ACCORDING TO NYSDFS FINDINGS, … from 2007 to 2013, major deficiencies in the Bank’s oversight enabled “nearly unfettered misconduct by at least a dozen BNPP traders and salespeople” in New York, and in other key trading hubs, including London and Tokyo - all of whom have either been terminated, resigned or otherwise disciplined.
Improper conduct at BNPP included: (i) collusive activity by forex traders to manipulate forex currency prices and forex benchmark rates; (ii) executing fake trades to influence the exchange rates of emerging market currencies; and, (iii) improperly sharing confidential customer information with traders at other large banks.
For many years, numerous forex traders participated in multi-party chat rooms where they engaged in a variety of misconduct, including:
- Collusive conduct carried out through on-line chat rooms that involved fake trades designed to manipulate prices; collusion in setting spreads for customers trading in certain currencies, in order to widen the spreads and artificially increase profits;
- Improperly exchanging information about past and impending customer trades in order to maximize profits at customers’ expense.
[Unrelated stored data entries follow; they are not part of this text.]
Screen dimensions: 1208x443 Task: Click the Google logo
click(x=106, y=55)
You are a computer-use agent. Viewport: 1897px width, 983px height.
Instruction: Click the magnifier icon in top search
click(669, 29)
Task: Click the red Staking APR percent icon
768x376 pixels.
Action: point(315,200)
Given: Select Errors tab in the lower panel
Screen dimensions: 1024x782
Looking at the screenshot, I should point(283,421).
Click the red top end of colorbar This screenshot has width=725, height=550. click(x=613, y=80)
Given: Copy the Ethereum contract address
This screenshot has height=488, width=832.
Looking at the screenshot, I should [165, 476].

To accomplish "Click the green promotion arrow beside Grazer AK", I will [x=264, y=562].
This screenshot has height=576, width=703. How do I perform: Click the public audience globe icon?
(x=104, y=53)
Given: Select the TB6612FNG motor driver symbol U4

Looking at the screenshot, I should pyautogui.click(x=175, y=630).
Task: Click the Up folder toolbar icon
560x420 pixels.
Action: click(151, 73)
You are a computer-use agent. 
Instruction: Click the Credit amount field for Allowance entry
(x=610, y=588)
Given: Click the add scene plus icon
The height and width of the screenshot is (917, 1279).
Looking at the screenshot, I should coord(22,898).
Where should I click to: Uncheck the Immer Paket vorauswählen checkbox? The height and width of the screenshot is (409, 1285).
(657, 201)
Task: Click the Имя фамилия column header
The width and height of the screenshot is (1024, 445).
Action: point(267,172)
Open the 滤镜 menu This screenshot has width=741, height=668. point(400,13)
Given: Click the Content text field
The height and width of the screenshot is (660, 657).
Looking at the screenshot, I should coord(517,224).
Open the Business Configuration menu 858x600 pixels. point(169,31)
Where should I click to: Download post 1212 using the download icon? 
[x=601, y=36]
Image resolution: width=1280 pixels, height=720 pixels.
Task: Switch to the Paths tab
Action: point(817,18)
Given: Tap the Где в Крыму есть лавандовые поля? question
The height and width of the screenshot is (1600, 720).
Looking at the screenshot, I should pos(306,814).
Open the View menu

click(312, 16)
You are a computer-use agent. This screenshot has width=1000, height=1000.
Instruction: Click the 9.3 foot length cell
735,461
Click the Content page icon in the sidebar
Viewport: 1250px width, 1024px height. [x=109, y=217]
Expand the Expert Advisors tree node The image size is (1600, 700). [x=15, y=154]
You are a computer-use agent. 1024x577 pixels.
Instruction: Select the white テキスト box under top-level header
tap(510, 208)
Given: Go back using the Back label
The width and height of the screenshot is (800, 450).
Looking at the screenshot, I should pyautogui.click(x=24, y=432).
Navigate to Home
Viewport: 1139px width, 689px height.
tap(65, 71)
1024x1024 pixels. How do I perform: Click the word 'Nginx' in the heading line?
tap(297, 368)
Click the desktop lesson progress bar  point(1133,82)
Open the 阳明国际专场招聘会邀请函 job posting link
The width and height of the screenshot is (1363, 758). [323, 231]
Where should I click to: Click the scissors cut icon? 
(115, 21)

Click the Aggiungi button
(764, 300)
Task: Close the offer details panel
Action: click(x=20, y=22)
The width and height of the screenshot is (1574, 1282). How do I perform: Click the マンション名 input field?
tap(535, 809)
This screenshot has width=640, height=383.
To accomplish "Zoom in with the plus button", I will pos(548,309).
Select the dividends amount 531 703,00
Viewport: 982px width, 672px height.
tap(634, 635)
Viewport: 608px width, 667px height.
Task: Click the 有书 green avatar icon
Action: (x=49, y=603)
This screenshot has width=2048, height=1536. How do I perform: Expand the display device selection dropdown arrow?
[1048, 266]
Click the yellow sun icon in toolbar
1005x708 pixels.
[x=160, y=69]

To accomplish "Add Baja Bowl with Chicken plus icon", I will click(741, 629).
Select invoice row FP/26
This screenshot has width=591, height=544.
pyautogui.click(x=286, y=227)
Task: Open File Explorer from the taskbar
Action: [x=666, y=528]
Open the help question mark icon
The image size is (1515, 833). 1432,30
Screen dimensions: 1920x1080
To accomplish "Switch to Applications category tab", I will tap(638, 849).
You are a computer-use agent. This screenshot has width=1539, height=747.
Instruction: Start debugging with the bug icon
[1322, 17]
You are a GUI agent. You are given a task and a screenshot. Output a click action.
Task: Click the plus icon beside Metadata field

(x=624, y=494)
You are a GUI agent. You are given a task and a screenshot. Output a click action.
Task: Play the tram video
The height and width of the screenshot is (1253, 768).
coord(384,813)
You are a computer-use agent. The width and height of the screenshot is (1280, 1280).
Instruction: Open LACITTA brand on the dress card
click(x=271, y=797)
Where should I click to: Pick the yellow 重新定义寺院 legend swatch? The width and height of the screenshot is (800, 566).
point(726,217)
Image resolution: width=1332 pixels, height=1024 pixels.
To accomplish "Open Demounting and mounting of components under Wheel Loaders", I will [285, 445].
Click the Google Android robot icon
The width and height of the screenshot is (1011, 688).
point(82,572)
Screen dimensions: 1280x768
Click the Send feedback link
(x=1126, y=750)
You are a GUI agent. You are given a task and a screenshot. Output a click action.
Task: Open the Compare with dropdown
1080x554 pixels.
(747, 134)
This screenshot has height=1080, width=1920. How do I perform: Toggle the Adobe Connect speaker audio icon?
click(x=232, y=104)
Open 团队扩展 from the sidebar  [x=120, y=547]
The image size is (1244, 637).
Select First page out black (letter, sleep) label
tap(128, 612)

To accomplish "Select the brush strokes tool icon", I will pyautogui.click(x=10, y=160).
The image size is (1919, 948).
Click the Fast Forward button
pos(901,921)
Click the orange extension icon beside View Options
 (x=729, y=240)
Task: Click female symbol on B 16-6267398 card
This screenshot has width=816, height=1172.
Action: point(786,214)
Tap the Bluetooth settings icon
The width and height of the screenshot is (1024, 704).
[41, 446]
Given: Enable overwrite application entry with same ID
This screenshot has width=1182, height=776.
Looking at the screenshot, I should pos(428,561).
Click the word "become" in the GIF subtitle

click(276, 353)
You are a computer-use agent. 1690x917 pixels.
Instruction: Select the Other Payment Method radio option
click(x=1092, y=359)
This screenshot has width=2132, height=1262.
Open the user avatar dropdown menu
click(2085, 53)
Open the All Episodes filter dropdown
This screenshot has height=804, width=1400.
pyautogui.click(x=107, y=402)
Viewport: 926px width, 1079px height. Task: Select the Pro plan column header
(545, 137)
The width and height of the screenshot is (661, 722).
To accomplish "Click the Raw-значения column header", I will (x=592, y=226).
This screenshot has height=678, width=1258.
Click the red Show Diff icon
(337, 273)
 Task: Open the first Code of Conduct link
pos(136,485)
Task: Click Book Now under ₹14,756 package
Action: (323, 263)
Conduct included improper sharing of confidential customer information via personal e-mail – including through use of a sophisticated codebook that helped identify dozens of clients, central banks or important market participants and specified trading volumes;
- Manipulation of the price at which daily benchmark rates were set – both from collusive market activity and improper submissions to benchmark-fixing bodies; and
- Misleading customers by hiding markups on executed trades, including by using secretive hand signals when customers were on the phone; or by deliberately “underfilling” a customer trades, in order to keep part of a profitable trade for the Bank’s own book.
NYSDFS’ investigation also uncovered efforts by BNPP traders to conceal information.